* Prompt:
Transcribe the full listing below, word for word, without pictures.

* Input data:
++++

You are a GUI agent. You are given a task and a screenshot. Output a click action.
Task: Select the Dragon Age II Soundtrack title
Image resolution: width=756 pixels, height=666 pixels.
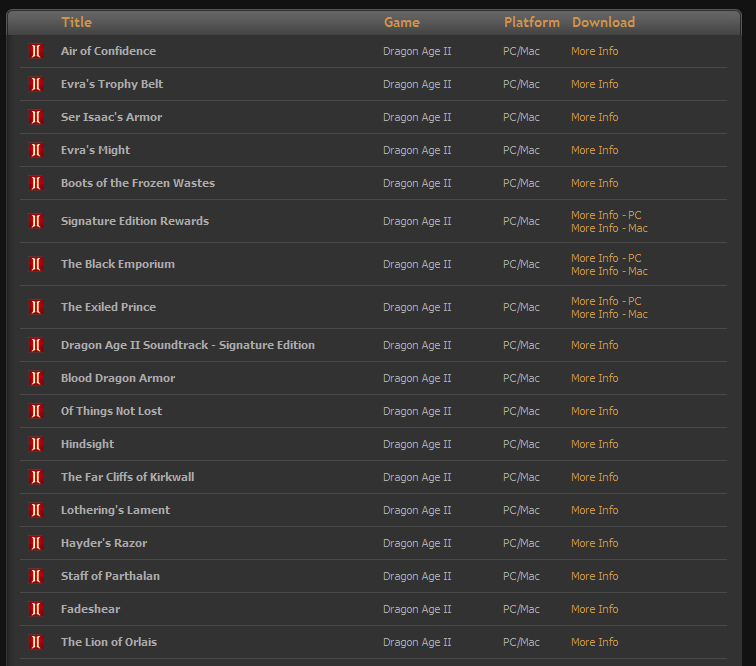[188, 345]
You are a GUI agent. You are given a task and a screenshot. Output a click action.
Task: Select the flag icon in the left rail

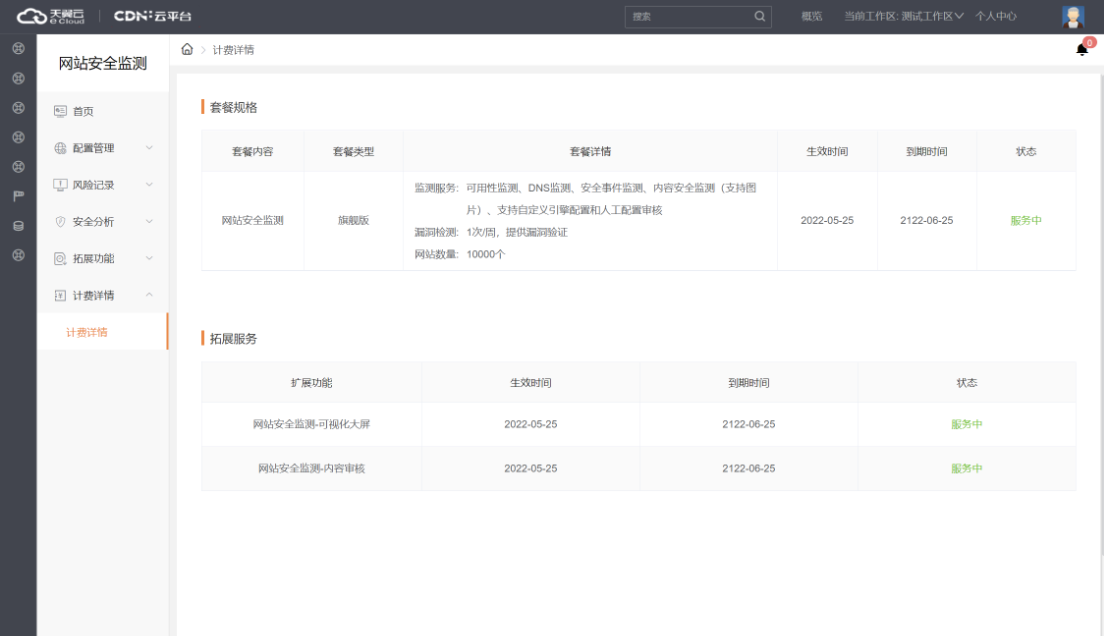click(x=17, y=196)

++++

* Exercise response:
You are a GUI agent. You are given a task and a screenshot. Output a click action.
Task: Select the Dragon Age II Soundtrack title
Image resolution: width=756 pixels, height=666 pixels.
[188, 345]
You are a GUI agent. You are given a task and a screenshot. Output a click action.
Task: Select the flag icon in the left rail

click(x=17, y=196)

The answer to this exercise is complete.